Si vous vendez un bien avec une installation non conforme, l'acheteur dispose, selon le RGIE, Livre 1, Sous-section 8.4.2.2, de 18 mois à compter de la date de l'acte notarié pour faire disparaître les infractions constatées et faire réaliser une nouvelle visite de contrôle. Plus d'informations dans notre guide schéma unifilaire lors de la vente d'un bien. Même sans vente, toute installation domestique doit de toute façon subir une visite de contrôle périodique tous les 25 ans (RGIE, Livre 1, Section 6.5.2) — si votre installation est plus ancienne, c'est de toute façon le moment de la faire vérifier en profondeur et, le cas échéant, de la faire remplacer.
Des organismes de contrôle agréés sont actifs dans tout le pays (Vinçotte, Kiwa, OCB, BTV, Certinergie, ACA, AIB Vinçotte et d'autres), mais votre raccordement et un éventuel renforcement de votre installation passent par votre gestionnaire de réseau régional : ORES ou RESA en Wallonie, Sibelga à Bruxelles et Fluvius en Flandre. Chacun a ses propres procédures et, dans certains cas, des primes pour les travaux de mise en conformité — renseignez-vous auprès de votre gestionnaire de réseau avant de vous lancer.
Évitez les erreurs avec le bon outil
La plupart de ces erreurs viennent d'un manque d'expérience ou d'un travail bâclé juste avant le contrôle.
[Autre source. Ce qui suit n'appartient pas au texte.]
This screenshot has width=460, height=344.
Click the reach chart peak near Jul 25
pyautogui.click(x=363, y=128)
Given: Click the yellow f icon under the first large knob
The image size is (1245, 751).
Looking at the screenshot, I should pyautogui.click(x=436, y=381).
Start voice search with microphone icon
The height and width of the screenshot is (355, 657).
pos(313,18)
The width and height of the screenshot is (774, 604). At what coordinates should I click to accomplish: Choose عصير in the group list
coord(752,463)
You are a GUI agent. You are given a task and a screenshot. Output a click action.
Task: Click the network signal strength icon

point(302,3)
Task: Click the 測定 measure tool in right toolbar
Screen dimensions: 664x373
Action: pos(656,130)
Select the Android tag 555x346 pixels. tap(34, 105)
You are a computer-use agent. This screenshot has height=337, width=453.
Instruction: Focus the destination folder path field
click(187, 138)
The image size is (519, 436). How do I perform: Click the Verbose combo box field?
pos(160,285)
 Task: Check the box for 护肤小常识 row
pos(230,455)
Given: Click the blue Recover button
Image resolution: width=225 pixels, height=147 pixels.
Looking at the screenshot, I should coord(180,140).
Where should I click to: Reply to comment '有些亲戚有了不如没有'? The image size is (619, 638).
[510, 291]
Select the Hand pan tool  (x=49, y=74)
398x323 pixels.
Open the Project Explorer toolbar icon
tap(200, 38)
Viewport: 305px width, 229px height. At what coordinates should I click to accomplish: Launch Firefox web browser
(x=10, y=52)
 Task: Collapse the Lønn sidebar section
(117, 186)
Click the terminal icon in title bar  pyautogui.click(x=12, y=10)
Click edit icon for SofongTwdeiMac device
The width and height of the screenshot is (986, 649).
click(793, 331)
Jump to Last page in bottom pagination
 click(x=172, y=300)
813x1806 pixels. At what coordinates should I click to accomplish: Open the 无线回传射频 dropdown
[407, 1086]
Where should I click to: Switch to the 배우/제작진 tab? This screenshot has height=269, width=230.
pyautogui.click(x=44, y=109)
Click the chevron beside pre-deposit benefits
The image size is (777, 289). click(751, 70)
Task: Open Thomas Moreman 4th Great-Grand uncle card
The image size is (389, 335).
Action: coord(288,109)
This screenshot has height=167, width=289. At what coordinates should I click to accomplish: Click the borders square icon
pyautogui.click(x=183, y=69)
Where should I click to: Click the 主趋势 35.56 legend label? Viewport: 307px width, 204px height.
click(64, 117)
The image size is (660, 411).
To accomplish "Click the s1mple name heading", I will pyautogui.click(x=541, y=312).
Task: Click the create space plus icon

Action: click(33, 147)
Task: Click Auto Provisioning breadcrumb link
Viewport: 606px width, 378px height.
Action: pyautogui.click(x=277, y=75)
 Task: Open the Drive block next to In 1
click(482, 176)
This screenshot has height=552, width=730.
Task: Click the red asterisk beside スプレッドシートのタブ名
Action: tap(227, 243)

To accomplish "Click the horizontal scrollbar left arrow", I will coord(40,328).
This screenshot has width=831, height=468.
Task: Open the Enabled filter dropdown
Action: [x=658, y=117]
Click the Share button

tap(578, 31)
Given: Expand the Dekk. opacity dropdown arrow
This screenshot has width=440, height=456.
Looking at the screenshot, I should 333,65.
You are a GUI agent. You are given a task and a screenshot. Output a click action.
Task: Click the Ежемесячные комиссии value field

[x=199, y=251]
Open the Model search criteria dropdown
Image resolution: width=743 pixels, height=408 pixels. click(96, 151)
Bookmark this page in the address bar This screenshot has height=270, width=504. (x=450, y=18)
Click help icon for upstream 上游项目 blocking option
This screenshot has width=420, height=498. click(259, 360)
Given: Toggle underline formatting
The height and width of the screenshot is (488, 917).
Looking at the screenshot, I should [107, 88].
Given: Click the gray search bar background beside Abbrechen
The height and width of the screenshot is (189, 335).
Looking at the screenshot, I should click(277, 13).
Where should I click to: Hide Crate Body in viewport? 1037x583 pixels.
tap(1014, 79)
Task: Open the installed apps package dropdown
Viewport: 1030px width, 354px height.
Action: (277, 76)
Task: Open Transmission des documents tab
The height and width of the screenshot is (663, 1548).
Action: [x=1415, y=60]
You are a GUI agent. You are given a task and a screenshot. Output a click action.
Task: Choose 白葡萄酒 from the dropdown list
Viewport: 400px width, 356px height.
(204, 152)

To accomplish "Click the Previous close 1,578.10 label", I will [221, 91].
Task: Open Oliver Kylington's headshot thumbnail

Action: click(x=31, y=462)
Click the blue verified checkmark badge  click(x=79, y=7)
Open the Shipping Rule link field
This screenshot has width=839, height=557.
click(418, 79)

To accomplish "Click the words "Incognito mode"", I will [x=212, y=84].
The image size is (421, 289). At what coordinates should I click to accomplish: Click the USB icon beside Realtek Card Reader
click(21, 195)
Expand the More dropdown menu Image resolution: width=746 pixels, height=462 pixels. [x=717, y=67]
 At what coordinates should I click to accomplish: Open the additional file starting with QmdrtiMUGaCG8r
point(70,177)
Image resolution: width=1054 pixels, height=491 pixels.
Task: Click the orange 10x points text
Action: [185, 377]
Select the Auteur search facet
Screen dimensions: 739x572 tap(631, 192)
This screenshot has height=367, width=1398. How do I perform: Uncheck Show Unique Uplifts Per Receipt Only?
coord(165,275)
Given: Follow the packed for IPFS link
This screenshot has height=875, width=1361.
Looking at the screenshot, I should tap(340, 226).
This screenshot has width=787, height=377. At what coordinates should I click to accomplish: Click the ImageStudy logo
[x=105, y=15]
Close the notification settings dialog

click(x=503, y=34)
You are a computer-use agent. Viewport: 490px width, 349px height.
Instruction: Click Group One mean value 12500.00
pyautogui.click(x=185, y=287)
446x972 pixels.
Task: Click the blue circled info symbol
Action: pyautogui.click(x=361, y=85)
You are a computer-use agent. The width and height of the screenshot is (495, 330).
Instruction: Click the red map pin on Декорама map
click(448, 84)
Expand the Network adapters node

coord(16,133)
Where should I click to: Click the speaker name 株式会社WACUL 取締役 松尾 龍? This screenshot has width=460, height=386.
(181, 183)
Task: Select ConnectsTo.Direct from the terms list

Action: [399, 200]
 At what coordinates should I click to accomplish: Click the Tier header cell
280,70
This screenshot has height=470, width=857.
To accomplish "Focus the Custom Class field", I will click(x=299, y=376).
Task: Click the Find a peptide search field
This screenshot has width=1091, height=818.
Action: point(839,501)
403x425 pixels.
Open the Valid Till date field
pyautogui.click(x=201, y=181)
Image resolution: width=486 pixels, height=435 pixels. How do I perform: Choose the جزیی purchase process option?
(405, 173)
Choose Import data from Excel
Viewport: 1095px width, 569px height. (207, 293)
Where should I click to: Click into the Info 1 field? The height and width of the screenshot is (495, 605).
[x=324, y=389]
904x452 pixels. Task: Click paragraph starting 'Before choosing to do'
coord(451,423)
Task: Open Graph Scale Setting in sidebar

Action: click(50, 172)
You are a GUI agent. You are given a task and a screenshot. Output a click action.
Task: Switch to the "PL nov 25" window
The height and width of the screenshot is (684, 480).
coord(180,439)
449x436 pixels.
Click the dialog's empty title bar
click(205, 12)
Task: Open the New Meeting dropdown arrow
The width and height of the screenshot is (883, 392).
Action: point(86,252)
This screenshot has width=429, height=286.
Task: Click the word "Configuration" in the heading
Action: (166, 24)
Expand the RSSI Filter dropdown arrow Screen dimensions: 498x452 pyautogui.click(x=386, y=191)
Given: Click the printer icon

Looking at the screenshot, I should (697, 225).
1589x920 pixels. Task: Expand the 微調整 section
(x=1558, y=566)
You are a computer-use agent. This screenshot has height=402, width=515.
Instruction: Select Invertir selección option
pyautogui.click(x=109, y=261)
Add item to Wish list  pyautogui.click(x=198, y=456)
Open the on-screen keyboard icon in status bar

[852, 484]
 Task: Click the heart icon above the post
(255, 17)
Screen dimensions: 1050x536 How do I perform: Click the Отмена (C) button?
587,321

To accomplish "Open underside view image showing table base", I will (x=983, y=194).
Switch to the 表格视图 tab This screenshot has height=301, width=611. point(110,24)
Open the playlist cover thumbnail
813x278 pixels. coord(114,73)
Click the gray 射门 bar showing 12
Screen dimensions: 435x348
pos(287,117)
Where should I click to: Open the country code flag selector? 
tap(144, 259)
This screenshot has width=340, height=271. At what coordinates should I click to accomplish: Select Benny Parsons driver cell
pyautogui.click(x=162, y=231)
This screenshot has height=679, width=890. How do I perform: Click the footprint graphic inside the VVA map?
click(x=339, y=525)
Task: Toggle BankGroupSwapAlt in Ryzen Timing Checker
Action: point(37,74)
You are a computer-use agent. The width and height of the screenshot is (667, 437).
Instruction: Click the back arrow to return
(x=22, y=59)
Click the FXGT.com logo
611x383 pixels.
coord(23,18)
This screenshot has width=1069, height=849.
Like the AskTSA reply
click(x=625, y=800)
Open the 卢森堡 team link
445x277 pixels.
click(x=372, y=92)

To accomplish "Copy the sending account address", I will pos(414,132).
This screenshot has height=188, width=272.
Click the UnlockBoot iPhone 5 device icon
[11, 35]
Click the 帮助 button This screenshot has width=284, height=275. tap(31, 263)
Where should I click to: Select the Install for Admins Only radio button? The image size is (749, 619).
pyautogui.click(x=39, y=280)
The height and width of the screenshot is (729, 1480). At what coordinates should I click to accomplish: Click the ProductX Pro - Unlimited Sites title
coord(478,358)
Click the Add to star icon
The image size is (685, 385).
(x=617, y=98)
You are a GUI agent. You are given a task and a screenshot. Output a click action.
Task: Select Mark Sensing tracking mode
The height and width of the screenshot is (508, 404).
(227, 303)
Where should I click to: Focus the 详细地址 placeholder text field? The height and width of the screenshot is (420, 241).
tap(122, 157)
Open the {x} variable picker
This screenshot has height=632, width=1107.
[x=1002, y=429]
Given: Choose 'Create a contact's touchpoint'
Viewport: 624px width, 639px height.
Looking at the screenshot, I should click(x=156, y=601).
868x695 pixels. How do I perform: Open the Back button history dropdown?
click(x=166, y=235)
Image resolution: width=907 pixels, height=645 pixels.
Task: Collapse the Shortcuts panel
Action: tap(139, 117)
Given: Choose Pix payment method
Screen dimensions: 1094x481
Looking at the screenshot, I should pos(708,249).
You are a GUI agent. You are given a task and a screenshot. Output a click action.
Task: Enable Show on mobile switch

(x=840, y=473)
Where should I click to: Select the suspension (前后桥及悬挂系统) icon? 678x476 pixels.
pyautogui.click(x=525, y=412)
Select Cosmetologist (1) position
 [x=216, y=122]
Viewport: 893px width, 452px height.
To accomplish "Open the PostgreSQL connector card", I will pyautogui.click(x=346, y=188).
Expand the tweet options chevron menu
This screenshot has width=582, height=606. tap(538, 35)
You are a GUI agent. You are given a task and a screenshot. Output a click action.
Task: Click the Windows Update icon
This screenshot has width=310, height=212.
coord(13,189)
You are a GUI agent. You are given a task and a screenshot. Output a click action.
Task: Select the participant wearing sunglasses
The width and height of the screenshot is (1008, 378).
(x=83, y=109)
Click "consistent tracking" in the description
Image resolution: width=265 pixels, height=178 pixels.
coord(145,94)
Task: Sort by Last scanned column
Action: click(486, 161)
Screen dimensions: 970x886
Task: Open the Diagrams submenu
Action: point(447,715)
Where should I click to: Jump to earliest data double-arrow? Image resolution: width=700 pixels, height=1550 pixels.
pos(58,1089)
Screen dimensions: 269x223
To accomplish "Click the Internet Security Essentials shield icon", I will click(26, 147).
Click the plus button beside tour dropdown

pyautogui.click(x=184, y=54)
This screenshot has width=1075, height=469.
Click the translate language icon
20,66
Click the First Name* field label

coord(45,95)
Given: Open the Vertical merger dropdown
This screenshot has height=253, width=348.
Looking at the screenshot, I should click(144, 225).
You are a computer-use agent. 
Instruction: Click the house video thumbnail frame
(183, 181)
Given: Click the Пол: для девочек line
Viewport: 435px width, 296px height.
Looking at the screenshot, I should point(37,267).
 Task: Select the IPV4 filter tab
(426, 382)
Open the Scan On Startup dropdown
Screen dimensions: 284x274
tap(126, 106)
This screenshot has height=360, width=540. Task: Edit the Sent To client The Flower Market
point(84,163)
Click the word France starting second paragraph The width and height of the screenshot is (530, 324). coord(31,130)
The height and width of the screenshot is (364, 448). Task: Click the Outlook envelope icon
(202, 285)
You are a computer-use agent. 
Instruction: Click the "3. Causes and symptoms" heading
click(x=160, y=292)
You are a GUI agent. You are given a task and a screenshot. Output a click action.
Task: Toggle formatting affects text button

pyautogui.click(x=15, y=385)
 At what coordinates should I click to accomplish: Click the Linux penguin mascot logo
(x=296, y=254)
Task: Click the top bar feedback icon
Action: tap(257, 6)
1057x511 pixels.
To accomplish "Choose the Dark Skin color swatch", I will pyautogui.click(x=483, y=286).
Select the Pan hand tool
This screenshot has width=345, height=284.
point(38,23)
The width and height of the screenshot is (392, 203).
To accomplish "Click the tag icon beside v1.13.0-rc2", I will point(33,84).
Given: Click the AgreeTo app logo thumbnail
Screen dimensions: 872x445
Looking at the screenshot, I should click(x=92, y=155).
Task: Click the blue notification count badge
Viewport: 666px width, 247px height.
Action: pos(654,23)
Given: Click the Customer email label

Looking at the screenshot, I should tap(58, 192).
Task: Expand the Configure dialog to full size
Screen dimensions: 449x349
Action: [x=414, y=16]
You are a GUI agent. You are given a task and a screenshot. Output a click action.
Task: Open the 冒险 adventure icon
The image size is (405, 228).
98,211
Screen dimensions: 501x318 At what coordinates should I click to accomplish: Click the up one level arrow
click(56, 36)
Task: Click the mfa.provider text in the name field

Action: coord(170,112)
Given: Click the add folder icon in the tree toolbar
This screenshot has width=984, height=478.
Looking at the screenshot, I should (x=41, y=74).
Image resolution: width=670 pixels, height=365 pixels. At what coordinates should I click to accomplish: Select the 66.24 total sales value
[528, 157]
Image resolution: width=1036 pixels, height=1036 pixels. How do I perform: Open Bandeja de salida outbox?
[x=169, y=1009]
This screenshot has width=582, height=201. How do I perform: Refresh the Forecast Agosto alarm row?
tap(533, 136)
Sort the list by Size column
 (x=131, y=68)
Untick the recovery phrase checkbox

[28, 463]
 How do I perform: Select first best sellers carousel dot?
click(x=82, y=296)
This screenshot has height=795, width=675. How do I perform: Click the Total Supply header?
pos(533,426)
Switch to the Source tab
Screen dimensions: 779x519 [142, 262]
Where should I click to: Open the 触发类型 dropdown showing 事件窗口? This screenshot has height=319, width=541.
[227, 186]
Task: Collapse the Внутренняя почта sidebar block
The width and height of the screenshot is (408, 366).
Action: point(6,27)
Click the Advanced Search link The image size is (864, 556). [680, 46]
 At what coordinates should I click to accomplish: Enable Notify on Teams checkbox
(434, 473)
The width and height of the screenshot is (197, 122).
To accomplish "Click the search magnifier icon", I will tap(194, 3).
Avec Schéma Unifilaire app, vous évitez automatiquement les erreurs les plus courantes : l'outil utilise les symboles RGIE corrects du Tableau 2.23, impose la bonne structure et génère un schéma professionnel et lisible que vous pouvez adapter en quelques minutes.
Prenez un quart d'heure juste avant le contrôle pour repasser chaque point de cette liste et comparer votre schéma à l'installation réelle. Suivez notre plan par étapes si vous préférez procéder entièrement vous-même, pas à pas. Cette vérification supplémentaire peut vous épargner un second contrôle coûteux — et, dans le pire des cas, plusieurs mois de retard lors d'une vente.